The result of decades of research, McGoogan examines who succeeded, who failed, and why. His persistent finding is that those Europeans and Brits who learned from the Inuit residents of the Arctic and followed their examples generally thrived, while those who dismissed Native knowledge often met extreme hardship or death. In the mind of Sir John Franklin, who left England with two ships in 1845, the Native people were savages and only British technology and know-how could conquer the far north. Instead, he and his 128 crewmen all vanished, leading to searches that found only a handful of corpses and, until they were located in this decade, no sign of their ships. As McGoogan shows, even among the many expeditions that went searching for the men, the shortest path to tragedy was found by ignoring the locals.
By Stephen R. Bown; Da Capo Press, 2017; 352 pages; $28
This account of Vitus Bering’s discovery of Alaska is the first exhaustive book on the story to be written for general audiences. Stephen R. Bown goes deep, showing how Bering’s explorations were part of the consolidation and expansion of the Russian Empire that commenced under Peter the Great.

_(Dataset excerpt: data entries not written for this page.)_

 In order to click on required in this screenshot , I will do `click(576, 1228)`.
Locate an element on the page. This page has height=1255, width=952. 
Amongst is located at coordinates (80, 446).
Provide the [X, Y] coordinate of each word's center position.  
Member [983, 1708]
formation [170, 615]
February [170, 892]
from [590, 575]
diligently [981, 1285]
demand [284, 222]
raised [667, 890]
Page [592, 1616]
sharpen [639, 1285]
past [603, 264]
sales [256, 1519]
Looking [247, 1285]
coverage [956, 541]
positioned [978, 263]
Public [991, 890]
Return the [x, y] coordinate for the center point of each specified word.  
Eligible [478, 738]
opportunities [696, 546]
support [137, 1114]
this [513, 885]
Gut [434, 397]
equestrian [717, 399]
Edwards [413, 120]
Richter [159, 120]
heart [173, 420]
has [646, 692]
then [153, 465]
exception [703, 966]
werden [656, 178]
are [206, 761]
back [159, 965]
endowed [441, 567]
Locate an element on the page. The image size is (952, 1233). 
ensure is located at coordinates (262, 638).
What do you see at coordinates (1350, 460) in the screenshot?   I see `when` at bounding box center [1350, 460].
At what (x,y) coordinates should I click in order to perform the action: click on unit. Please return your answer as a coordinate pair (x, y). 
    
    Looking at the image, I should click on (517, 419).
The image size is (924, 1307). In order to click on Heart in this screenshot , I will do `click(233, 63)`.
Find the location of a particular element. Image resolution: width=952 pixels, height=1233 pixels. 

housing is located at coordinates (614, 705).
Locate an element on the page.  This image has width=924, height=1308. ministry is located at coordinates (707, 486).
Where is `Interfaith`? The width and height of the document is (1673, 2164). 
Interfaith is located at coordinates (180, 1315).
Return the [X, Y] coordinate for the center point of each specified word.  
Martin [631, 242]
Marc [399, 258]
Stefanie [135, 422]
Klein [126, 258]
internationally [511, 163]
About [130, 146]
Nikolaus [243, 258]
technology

Finding Alaska was an enormous undertaking, one that required two attempts by Bering. The first expedition left St. Petersburg in 1725 and traveled across Asia to Kamchatka. There ships were built and the men sailed off seeking to find whether or not Russia was connected to North America. It was not, of course, but they failed to find the New World and returned to the Russian capital in 1730. Three years later Bering set out again, this time with thousands of men in what must have been the most surreal odyssey of the Age of Exploration. Not until 1741 would two ships sail for North America from the Siberian coast. Alaska was spotted, but Bering died on the return trip, as did many others. One ship was wrecked, and Bown tells the story of the long winter that followed, when the belligerent and deeply disliked naturalist Georg Wilhelm Steller emerged as the hero who kept the survivors alive.
By Henry Fountain; Random House, 2017; 298 pages; $28
This story of the 9.2 magnitude earthquake that hit Alaska in 1964 has taken on new resonance with the recent tremor that shook the same region. Drawing from both the historical record and interviews with survivors, Henry Fountain offers a compelling account of the quake and its consequent tsunami, which killed 139 people, some as far away as California. The stories of what befell Valdez and the Alutiiq village of Chenega are especially horrifying (afterward Valdez was moved, Chenega was abandoned).
Then Fountain follows the work of mineral geologist George Plafker, who had previously spent considerable time in Alaska and was sent north by the USGS to survey the damage. What he found confirmed the then somewhat heretical theory of plate tectonics that now informs our entire understanding of the Earth’s crust. Alaska’s disaster was science’s gain.
Text by Kirk Johnson; art by Ray Troll; Fulcrum Publishing, 2018; 292 pages; $35.95
Some history predates the arrival of humans. In this book, author and artist go on a road trip looking for fossils on North America’s western coastline, from California to the Arctic. Paleobotanist Kirk Johnson’s lively prose tells the story of what prehistoric life forms lie beneath out feet, buried by millions of years of land and rock movement. Meanwhile the inimitable artwork of Ketchikan’s Ray Troll fills the pages with endless details that are both scientifically accurate and bursting with humor. This is geek lit at its best.